◆ Records to use ◆
+---+

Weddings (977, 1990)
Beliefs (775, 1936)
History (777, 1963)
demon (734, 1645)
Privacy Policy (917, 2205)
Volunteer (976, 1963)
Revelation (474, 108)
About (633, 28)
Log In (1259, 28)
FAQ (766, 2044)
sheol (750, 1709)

+---+

◆ Task directions ◆
Could you return all of the entries exactly as they stand?

◆ Result ◆
Weddings (977, 1990)
Beliefs (775, 1936)
History (777, 1963)
demon (734, 1645)
Privacy Policy (917, 2205)
Volunteer (976, 1963)
Revelation (474, 108)
About (633, 28)
Log In (1259, 28)
FAQ (766, 2044)
sheol (750, 1709)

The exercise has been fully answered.